Target pointing data:
[Begin]

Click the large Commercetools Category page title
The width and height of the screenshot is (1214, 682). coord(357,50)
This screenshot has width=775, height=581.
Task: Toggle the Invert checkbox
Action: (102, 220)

[End]

### What you are asked to do:
Output every line of the records above unchanged, in their original order.

### Solution for this task:
Click the large Commercetools Category page title
The width and height of the screenshot is (1214, 682). coord(357,50)
This screenshot has width=775, height=581.
Task: Toggle the Invert checkbox
Action: (102, 220)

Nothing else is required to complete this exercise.